A decade before the Armory Show, Milne had moved to New York to study and work as an illustrator and graphic designer, only to become disillusioned and jaded by the commercially driven city. By 1916, he was convinced that he could survive only in the countryside. After leaving New York, Milne travelled as a war artist to the battlefields of the First World War, but missed the war itself, capturing instead the disastrous after-effects of mines, bombs and artillery on fields in France and Belgium. He returned to Boston Corners, New York, and then in 1929 moved to Temagami, in northern Ontario, where he chose to live and work in poverty and isolation. Both overseas and in Ontario, he painted his surroundings. “David Milne: Modern Painting” juxtaposes these points, capturing the vastness of Milne’s shift as an artist. His visual idiom progressively underwent processes of reduction and abstraction through experimentation, until nothing beyond the necessary was present in his canvases, as in The Twins Crater, Vimy Ridge (1919). Notably, the war paintings he created, ahead of his time spent on the actual battlefields, were formally similar to his colourful, vibrant paintings of New York.
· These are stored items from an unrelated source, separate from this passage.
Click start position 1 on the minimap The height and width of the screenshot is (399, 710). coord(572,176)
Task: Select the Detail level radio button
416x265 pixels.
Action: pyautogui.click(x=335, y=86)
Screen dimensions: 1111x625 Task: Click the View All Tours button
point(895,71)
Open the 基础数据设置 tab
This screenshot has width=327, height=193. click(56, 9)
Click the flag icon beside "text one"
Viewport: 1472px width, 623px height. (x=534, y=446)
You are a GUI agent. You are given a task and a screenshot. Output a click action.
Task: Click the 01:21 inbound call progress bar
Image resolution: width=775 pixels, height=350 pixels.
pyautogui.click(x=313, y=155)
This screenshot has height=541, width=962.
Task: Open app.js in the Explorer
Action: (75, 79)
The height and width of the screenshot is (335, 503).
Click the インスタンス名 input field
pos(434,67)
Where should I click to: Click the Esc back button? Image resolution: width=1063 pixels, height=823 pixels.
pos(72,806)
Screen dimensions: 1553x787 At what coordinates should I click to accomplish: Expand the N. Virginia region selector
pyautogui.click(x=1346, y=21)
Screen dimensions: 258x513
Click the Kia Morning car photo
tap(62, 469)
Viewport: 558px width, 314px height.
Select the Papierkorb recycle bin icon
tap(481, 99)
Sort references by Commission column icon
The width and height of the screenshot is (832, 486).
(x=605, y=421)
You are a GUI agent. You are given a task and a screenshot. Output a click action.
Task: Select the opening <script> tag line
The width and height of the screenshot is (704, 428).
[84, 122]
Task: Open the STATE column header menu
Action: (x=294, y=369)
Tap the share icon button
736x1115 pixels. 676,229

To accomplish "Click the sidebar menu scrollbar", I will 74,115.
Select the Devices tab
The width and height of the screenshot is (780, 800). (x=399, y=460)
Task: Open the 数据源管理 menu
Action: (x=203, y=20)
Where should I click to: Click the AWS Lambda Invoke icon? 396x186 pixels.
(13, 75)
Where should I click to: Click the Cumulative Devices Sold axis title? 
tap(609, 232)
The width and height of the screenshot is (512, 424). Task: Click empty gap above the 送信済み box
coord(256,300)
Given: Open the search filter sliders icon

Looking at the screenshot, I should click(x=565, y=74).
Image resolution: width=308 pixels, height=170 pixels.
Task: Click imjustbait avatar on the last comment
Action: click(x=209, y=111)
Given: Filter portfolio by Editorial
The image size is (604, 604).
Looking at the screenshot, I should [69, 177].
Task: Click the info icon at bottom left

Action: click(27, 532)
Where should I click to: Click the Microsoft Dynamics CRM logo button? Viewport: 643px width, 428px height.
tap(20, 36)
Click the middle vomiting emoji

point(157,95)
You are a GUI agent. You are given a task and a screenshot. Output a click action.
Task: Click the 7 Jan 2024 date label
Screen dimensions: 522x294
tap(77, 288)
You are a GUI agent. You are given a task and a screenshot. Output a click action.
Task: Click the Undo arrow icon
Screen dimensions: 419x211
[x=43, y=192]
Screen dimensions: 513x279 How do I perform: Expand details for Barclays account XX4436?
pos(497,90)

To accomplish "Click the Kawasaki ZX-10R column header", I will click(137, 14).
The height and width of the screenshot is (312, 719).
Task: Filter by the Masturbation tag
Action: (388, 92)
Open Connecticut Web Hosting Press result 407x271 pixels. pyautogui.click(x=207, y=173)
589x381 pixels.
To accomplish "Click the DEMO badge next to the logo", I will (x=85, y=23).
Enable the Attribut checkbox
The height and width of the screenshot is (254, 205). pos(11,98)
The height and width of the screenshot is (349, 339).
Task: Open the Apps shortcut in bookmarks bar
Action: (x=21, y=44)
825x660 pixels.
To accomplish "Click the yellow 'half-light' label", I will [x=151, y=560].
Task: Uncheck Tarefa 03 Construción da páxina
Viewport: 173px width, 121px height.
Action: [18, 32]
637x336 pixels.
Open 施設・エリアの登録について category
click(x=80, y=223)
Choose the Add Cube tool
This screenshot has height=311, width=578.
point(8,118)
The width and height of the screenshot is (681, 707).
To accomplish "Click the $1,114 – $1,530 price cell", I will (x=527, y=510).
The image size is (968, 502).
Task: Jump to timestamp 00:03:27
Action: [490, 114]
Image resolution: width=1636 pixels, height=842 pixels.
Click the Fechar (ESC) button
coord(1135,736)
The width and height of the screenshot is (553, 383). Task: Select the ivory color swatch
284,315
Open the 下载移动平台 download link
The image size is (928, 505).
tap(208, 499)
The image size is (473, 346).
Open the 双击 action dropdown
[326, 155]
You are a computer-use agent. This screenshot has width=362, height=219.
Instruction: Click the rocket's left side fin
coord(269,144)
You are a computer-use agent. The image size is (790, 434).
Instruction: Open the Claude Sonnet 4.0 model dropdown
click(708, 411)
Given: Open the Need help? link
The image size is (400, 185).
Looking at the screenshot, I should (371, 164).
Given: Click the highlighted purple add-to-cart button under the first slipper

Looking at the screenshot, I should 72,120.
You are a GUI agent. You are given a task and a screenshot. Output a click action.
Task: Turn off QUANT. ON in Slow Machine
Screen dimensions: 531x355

The paintings he produced after returning to Canada feel grim. He worked mostly in muddied blacks and browns, preoccupied with soil and mine runoff, and he created elaborate abstractions of the backcountry: white waterfalls, collapsed mine pits, dark reflective lakes. In all these tensions—between time spent in Canada and England, between war and peace, between life in New York and Temagami, between light and dark, colour and line—his oeuvre creates a portrait of the artist himself. His was a mind through which international visual idioms and Eastern Canadian wilderness coalesced into a Canadian modernism, important for its uniqueness and its innovation. As the exhibition’s co-curator, Sarah Milroy, noted at the opening, Milne, more than any other modern painter, taught her to appreciate the Eastern Canadian landscape—not by looking out over the horizon, but by looking straight down at muddied forest floors.